_Task objective_
Rewrite the listing below as a numbered list, from its first line through the line containing "click(352, 137)", and leave out any blank lines.

_Rows_
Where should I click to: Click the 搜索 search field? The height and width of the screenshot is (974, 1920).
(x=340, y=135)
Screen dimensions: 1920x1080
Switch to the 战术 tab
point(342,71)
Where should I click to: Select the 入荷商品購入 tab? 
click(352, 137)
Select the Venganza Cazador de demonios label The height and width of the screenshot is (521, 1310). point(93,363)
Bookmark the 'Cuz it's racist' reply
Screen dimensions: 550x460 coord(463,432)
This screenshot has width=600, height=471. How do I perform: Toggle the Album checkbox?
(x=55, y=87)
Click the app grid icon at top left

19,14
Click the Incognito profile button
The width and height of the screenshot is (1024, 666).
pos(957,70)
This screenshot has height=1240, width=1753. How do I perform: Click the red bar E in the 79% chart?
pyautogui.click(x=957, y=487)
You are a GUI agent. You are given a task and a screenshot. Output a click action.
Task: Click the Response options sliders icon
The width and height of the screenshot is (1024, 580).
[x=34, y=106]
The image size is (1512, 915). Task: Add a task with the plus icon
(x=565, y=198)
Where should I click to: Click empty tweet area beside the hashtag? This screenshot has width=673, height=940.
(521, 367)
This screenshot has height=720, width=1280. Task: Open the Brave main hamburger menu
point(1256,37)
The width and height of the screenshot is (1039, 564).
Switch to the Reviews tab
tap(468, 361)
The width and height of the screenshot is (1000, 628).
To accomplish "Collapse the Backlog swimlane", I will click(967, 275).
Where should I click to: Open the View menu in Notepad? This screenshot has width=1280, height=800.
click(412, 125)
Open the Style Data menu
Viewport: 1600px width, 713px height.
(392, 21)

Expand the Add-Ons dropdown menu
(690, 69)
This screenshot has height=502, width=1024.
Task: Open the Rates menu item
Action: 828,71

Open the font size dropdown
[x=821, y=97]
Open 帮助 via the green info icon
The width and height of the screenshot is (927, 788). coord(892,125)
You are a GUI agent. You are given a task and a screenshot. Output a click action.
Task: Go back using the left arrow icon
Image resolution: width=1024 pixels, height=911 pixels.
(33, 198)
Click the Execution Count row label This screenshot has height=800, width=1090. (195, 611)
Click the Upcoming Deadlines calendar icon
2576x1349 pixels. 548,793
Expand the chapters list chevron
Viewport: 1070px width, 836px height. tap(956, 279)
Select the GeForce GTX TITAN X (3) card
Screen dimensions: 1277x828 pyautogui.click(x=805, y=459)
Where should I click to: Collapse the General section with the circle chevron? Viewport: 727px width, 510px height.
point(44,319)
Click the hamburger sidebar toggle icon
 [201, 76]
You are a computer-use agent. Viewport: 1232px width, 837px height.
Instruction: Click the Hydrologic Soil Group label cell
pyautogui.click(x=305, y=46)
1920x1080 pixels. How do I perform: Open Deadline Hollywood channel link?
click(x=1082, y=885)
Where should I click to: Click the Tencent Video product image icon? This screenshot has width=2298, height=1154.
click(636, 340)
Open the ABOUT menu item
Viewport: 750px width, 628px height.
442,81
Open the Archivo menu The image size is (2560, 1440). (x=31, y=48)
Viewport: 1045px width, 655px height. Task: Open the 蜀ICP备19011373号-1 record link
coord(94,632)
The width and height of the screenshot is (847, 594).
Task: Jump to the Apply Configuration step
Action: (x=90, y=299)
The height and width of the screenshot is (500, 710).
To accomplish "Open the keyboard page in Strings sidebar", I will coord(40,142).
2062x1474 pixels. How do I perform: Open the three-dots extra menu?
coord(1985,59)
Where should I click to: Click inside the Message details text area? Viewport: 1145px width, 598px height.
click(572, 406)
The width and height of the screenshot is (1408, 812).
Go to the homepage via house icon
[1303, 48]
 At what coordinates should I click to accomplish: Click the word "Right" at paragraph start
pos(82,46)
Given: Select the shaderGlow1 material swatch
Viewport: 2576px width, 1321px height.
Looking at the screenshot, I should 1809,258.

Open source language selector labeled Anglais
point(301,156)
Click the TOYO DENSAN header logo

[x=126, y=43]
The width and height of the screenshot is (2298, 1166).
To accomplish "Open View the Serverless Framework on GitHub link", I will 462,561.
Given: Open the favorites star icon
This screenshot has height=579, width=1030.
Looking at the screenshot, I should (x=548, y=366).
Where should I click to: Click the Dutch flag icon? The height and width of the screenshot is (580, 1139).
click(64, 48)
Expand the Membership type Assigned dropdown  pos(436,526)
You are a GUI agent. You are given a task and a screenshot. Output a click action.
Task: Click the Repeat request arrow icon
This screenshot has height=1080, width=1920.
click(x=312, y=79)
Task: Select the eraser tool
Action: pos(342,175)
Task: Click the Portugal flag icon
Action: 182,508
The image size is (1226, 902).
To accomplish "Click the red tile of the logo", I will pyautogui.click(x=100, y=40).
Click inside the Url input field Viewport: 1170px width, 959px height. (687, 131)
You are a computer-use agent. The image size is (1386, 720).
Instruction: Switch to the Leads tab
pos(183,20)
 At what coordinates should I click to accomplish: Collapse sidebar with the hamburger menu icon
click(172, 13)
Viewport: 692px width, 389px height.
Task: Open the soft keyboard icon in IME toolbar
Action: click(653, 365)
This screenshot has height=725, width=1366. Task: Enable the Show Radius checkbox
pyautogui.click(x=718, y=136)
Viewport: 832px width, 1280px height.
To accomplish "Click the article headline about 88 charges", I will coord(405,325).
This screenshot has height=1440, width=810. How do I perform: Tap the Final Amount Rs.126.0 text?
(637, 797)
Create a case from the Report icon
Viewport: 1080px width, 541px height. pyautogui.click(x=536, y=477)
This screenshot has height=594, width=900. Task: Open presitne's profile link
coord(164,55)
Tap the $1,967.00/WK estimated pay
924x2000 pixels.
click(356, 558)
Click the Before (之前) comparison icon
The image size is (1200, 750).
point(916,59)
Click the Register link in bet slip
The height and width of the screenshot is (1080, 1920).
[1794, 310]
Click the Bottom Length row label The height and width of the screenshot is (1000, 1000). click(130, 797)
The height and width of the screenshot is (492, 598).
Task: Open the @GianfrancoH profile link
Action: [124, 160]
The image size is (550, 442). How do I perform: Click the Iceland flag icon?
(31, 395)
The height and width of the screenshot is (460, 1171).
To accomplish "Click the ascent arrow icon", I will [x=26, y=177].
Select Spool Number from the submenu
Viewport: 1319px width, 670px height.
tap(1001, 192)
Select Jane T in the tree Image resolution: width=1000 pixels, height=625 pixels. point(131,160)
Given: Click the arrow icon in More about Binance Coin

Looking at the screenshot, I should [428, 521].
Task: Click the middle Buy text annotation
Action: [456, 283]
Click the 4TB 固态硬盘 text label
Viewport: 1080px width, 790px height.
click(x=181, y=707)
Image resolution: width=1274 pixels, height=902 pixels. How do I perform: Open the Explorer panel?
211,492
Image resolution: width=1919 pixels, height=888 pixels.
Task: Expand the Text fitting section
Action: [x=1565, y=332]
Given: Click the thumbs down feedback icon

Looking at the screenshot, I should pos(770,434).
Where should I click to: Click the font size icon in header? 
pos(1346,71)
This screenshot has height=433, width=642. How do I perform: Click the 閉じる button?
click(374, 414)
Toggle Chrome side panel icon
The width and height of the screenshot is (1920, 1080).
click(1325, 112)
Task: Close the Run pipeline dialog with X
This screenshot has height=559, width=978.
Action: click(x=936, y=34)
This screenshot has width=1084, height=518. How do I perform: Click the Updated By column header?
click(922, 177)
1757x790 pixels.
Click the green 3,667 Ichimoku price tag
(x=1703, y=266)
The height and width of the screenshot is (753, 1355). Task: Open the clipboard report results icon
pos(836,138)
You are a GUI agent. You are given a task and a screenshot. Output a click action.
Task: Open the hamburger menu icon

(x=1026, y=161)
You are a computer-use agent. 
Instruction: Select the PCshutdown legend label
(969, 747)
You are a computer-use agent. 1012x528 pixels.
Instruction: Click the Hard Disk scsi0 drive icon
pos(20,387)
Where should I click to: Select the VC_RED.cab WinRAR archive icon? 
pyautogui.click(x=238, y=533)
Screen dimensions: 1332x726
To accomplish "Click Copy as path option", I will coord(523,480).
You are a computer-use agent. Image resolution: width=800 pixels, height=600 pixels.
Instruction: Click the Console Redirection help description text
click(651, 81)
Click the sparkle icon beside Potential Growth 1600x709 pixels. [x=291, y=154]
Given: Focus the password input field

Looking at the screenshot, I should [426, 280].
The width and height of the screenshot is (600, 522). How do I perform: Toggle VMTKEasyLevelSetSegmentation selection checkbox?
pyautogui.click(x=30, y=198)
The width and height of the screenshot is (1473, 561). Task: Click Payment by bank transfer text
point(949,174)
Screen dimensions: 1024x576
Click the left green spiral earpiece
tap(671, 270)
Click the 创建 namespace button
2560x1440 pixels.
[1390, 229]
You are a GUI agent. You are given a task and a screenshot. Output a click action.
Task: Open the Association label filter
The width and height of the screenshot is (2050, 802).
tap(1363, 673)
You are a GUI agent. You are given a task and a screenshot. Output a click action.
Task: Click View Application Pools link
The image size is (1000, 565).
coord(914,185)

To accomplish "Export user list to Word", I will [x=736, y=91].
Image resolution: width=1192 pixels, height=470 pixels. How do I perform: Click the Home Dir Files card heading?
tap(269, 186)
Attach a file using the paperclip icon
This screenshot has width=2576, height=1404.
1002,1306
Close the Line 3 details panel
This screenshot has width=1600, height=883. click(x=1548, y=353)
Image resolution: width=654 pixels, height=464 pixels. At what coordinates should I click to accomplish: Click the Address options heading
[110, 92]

_Written reply_
1. Where should I click to: Click the 搜索 search field? The height and width of the screenshot is (974, 1920).
2. (x=340, y=135)
3. Screen dimensions: 1920x1080
4. Switch to the 战术 tab
5. point(342,71)
6. Where should I click to: Select the 入荷商品購入 tab? 
7. click(352, 137)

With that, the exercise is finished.